Coming on the heels of two major Arizona Public Service-led bills (HB2679 and HB2201) signed into law by Governor Katie Hobbs earlier this week that organizations, including the Arizona Public Interest Research Group, opposed for reasons including a lack of “tangible, financial benefits for consumers”, APS provided notice yesterday that it intends to apply for a rate increase on or about June 13, 2025.

“As APS continues to strongly advocate for policies that are likely to burst financial gains for shareholders, the household budgets of many APS ratepayers are being busted”, stated Diane E. Brown, Executive Director of the Arizona PIRG Education Fund.

Brown said that APS is entitled to recover prudent costs and acknowledges load growth, supply chain shortages, and other factors are legitimate components of a rate case; however, she noted that APS shareholders have yielded hundreds of millions of dollars in profits to the detriment of their customers and need to be reigned in with expenses to ensure rates are “just and reasonable”. To protect ratepayers, especially those already struggling, the Arizona PIRG Education Fund urges APS to “ask for what they need, not what they want”.

APS’s rate application includes their intent to propose a Formula Rate mechanism, a mechanism that the Arizona PIRG Education Fund, AARP Arizona, Residential Utility Consumer Office, and others have cautioned have worked well for shareholders, but not ratepayers, in other states. In the APS filing, they mention the potential benefits of an annual rate adjustment but fail to spell out the potential downfalls.

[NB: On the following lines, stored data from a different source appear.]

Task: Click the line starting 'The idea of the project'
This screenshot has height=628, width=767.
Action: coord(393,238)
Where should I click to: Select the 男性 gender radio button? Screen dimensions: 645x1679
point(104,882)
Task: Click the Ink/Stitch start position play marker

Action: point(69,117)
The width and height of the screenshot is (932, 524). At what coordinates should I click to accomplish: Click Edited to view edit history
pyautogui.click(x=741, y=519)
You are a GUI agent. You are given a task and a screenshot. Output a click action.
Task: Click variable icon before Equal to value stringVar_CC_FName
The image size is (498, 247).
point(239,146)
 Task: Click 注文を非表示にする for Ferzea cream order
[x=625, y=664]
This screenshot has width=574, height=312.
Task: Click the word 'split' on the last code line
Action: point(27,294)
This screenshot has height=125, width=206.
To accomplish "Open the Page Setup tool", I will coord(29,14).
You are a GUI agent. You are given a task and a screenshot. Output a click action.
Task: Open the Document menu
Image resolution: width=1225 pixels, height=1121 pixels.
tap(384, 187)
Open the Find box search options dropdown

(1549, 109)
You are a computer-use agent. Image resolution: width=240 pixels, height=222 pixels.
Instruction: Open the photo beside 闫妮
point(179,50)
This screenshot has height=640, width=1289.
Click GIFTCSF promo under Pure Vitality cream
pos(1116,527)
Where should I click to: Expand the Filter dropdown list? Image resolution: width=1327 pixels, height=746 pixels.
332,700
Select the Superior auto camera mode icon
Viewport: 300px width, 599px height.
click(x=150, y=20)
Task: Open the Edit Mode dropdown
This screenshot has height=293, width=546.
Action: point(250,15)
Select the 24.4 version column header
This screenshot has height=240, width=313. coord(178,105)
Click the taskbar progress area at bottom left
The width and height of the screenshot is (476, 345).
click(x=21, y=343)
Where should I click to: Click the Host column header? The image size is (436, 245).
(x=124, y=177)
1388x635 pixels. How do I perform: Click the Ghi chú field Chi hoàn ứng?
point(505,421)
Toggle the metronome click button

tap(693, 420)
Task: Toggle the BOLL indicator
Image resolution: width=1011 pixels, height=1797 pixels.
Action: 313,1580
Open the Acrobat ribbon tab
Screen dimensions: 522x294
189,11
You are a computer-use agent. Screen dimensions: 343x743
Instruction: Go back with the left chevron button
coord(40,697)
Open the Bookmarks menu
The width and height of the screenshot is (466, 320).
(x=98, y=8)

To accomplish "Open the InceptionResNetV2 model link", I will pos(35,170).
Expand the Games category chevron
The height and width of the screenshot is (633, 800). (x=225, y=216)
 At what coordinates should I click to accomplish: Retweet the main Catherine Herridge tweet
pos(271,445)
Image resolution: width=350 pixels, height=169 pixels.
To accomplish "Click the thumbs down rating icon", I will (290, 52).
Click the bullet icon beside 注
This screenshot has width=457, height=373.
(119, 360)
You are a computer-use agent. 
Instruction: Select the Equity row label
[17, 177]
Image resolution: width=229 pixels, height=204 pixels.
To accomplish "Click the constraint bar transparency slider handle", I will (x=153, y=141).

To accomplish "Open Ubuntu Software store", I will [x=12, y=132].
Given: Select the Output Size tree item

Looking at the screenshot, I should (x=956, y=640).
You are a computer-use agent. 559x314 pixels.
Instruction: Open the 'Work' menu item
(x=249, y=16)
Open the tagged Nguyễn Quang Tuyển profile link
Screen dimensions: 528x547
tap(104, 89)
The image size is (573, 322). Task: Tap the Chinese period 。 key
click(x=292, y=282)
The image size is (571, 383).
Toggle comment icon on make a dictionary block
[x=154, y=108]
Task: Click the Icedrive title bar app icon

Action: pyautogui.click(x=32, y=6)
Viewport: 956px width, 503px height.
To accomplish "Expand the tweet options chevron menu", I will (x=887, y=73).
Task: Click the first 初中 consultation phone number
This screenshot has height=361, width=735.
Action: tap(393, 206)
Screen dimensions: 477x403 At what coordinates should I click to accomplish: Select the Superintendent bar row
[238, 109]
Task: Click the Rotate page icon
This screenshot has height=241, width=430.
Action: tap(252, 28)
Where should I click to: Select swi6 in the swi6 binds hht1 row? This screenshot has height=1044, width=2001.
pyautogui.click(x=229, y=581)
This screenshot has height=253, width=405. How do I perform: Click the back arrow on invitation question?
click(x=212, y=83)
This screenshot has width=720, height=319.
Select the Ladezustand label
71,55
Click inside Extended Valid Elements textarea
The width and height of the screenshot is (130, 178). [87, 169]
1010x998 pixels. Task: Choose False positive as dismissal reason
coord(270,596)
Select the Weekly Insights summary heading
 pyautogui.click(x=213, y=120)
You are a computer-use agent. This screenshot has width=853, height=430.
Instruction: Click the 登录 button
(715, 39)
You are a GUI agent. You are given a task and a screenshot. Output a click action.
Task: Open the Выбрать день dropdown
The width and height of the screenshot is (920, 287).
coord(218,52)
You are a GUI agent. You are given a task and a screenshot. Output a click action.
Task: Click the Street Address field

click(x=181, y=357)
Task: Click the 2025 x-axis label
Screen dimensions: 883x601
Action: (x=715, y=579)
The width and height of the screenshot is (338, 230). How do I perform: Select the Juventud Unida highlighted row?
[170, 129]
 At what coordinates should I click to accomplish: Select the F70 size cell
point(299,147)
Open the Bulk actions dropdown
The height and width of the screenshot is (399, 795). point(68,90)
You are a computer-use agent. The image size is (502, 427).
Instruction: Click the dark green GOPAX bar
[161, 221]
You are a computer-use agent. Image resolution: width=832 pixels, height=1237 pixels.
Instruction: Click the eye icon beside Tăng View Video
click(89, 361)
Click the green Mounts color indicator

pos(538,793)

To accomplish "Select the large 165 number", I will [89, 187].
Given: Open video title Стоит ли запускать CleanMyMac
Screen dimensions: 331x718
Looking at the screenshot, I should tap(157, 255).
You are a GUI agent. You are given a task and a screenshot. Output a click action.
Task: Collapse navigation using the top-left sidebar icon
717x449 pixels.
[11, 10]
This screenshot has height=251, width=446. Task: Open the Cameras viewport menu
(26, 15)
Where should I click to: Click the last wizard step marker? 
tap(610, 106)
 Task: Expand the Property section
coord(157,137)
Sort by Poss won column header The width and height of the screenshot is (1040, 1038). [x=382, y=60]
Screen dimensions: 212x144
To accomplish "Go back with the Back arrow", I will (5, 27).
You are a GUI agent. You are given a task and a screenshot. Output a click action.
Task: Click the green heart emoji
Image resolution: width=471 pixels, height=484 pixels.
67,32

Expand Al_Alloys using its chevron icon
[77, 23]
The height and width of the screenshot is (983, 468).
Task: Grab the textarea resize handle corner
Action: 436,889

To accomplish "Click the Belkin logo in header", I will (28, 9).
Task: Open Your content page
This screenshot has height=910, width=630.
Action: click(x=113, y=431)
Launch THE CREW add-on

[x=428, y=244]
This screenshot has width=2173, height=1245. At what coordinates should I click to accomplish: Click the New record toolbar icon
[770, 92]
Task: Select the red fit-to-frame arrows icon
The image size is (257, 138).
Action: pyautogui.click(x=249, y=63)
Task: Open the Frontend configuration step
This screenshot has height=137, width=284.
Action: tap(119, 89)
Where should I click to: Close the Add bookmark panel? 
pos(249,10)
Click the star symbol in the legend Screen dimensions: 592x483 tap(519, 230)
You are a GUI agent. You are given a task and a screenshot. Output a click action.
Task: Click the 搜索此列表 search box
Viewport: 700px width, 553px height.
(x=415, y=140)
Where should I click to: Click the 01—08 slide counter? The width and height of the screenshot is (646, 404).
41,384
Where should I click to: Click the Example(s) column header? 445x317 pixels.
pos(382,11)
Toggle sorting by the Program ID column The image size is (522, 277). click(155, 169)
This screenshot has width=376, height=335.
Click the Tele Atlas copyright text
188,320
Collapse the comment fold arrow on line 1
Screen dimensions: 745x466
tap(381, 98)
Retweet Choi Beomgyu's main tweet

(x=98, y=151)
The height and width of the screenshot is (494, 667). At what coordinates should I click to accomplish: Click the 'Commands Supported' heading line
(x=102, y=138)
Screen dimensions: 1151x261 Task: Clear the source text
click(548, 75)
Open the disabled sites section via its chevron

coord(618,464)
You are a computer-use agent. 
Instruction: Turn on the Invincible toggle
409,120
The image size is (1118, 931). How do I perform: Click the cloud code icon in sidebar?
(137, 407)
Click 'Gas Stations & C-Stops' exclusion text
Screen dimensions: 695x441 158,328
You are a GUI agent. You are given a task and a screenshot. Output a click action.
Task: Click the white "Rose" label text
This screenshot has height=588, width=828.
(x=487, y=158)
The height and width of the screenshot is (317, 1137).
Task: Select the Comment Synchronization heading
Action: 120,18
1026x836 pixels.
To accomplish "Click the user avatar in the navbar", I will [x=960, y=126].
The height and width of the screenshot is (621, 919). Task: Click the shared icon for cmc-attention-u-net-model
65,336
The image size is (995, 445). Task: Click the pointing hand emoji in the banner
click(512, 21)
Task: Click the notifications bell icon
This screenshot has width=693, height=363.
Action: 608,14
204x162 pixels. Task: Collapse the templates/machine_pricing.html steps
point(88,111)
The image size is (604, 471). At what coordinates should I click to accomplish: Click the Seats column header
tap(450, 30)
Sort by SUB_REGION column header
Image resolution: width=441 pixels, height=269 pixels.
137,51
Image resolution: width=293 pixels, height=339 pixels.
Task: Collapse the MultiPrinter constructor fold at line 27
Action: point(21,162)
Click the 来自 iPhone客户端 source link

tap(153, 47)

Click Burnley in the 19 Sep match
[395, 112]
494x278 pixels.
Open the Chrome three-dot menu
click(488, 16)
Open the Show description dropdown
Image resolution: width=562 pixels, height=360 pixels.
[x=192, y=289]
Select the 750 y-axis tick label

APS states that it will also propose modifications to high load customers, including data centers, to make sure they are “apportioned fairly and in a manner that does not place undue financial burden on residential and small business customers”. Brown said APS should follow the lead of Salt River Project, who worked with the Arizona PIRG Education Fund and other entities in their recent price process, to ensure large load customers are paying their own way.

Brown said the Arizona PIRG Education Fund is encouraged to see the utility continue to recognize the importance of limited-income programs and applauds the reception to input and related advancements APS has made when it comes to customer service, education, and outreach, noting there is always room for additional improvements to be made.

The Arizona PIRG Education Fund intends to analyze the rate filing upon APS’ submission to the Arizona Corporation Commission. APS requests that its application be approved for new rates to become effective no earlier than July 8, 2026.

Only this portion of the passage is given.